Hut ab vor Bayer Leverkusen: Kleiner Kader, großer Ertrag
Von Florian Bajus

Bayer Leverkusen ging gegen den FC Bayern als Verlierer vom Platz und durfte die BayArena dennoch erhobenen Hauptes verlassen. Unter den gegebenen Umständen war die erste Saisonhälfte ein voller Erfolg.
Seit vielen Jahren gehört Bayer Leverkusen zu den besten Vereinen der Bundesliga, allerdings sind Spitzenklubs wie der FC Bayern oder Borussia Dortmund der Werkself stets einen Schritt voraus. So wie in den Jahren 2000, 2002 und 2011, als Leverkusen Vizemeister wurde oder wie 2009 und 2020, als man beide Male das DFB-Pokal-Finale verlor.

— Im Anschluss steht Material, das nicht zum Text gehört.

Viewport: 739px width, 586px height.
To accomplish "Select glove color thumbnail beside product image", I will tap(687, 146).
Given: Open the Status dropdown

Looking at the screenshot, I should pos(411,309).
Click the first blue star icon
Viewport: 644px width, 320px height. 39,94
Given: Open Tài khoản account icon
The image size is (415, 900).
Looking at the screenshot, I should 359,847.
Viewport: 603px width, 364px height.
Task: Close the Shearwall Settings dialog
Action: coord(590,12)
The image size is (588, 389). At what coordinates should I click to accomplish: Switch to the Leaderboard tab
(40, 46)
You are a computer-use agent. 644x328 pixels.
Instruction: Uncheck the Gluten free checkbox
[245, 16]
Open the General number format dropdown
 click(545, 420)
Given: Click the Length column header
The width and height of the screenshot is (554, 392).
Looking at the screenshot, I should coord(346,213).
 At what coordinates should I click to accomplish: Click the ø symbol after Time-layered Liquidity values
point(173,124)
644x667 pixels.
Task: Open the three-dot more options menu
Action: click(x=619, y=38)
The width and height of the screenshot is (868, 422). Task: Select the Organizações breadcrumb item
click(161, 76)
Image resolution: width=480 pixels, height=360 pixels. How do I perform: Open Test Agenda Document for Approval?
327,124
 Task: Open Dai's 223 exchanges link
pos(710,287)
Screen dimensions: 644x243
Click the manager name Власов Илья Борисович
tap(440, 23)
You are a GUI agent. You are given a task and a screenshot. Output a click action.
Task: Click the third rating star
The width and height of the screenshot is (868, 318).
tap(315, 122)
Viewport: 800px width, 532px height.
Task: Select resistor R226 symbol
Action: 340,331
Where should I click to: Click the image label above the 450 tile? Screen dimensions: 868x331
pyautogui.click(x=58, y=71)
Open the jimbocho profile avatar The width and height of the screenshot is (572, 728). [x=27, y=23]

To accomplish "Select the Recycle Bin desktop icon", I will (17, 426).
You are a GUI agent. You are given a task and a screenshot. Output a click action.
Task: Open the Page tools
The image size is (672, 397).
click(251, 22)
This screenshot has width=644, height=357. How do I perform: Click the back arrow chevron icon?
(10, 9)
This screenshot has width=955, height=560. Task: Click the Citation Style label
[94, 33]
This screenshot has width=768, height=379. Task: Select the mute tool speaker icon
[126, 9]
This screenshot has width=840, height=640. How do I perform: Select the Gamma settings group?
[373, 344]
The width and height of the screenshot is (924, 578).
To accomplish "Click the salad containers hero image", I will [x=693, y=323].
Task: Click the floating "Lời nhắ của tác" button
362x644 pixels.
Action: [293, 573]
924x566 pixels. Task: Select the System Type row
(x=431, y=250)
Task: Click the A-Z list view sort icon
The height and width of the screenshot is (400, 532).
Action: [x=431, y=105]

Die Rheinländer verfügen über eine talentierte Mannschaft und generieren wichtige Einnahmen über den Verkauf ihrer Leistungsträger. In den vergangenen beiden Sommer-Transferperioden haben mit Julian Brandt, Kai Havertz und Kevin Volland drei Schlüsselspieler ein neues Kapitel in ihrer Karriere aufgeschlagen. Doch statt sich nach unten zu orientieren, mischt die von Peter Bosz trainierte Mannschaft in dieser Saison ganz oben mit.
Trotz schwachem Transfersommer und Verletzungssorgen: Leverkusen wirkt extrem fit
Und das, obwohl der Transfersommer nicht so verlief wie erhofft. Als Ersatz für Volland und Havertz wurde lediglich Patrik Schick verpflichtet, mit Werder Bremen konnte man sich dagegen nicht mehr auf einen Transfer von Milot Rashica einigen. Für die insgesamt sechs Positionen im Mittelfeld, auf den Außenbahnen und im Sturm stehen nominell nur zwölf Spieler zur Verfügung, Verletzungen erschweren die Belastungssteuerung enorm. Jedoch fehlten allein gegen den FC Bayern die Zwillinge Lars und Sven Bender, Rechtsverteidiger Santiago Arias, Charles Aranguiz, Exequiel Palacios und Paulinho.
Schon seit Saisonbeginn hat Leverkusen mit Verletzungssorgen zu kämpfen, Bosz kann seine Leistungsträger nicht so häufig schonen wie erhofft. Trotz alledem wirkt seine Mannschaft wesentlich fitter als Bayern, Borussia Mönchengladbach, RB Leipzig oder Borussia Dortmund. In jedem Spiel wird der Gegner hoch und aggressiv gepresst, weil sich die Mannschaft dank ihrer Ballsicherheit in längeren Ballbesitzphasen erholen und Pressingmomente daher gut dosieren kann. Mit dieser dominanten Spielweise hatten auch die Münchner Bayern ihre Schwierigkeiten, die ersten 30 Minuten gingen klar an die Werkself.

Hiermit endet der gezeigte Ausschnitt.